[PR #11690] Disable the acceptance of C1 control codes by default #28710

Open
opened 2026-01-31 09:30:17 +00:00 by claunia · 0 comments
Owner

Original Pull Request: https://github.com/microsoft/terminal/pull/11690

State: closed
Merged: Yes


There are some code pages with "unmapped" code points in the C1 range,
which results in them being translated into Unicode C1 control codes,
even though that is not their intended use. To avoid having these
characters triggering unintentional escape sequences, this PR now
disables C1 controls by default.

Switching to ISO-2022 encoding will re-enable them, though, since that
is the most likely scenario in which they would be required. They can
also be explicitly enabled, even in UTF-8 mode, with the DECAC1 escape
sequence.

What I've done is add a new mode to the StateMachine class that
controls whether C1 code points are interpreted as control characters or
not. When disabled, these code points are simply dropped from the
output, similar to the way a NUL is interpreted.

This isn't exactly the way they were handled in the v1 console (which I
think replaces them with the font notdef glyph), but it matches the
XTerm behavior, which seems more appropriate considering this is in VT
mode. And it's worth noting that Windows Explorer seems to work the same
way.

As mentioned above, the mode can be enabled by designating the ISO-2022
coding system with a DOCS sequence, and it will be disabled again when
UTF-8 is designated. You can also enable it explicitly with a DECAC1
sequence (originally this was actually a DEC printer sequence, but it
doesn't seem unreasonable to use it in a terminal).

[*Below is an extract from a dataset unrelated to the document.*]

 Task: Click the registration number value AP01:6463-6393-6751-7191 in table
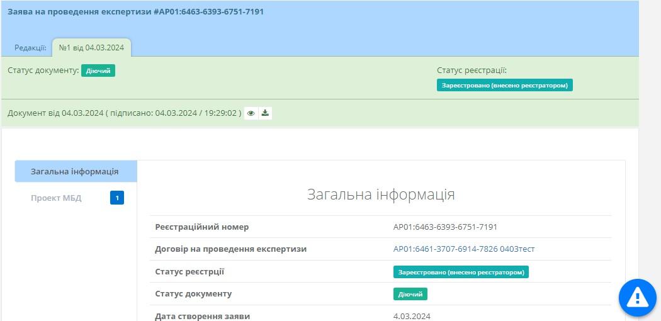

I've also extended the operations that save and restore "cursor state"
(e.g. DECSC and DECRC) to include the state of the C1 parser mode,
since it's closely tied to the code page and character sets which are
also saved there. Similarly, when a DECSTR sequence resets the code
page and character sets, I've now made it reset the C1 mode as well.

I should note that the new StateMachine mode is controlled via a
generic SetParserMode method (with a matching API in the ConGetSet
interface) to allow for easier addition of other modes in the future.
And I've reimplemented the existing ANSI/VT52 mode in terms of these
generic methods instead of it having to have its own separate APIs.

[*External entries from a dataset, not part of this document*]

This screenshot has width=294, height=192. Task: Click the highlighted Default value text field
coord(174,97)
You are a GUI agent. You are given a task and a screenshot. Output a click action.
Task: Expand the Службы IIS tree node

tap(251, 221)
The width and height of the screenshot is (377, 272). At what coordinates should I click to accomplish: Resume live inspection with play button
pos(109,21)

Validation Steps Performed

Some of the unit tests for OSC sequences were using a C1 0x9C for the
string terminator, which doesn't work by default anymore. Since that's
not a good practice anyway, I thought it best to change those to a
standard 7-bit terminator. However, in tests that were explicitly
validating the C1 controls, I've just enabled the C1 parser mode at the
start of the tests in order to get them working again.

There were also some ANSI mode adapter tests that had to be updated to
account for the fact that it has now been reimplemented in terms of the
SetParserMode API.

I've added a new state machine test to validate the changes in behavior
when the C1 parser mode is enabled or disabled. And I've added an
adapter test to verify that the DesignateCodingSystems and
AcceptC1Controls methods toggle the C1 parser mode as expected.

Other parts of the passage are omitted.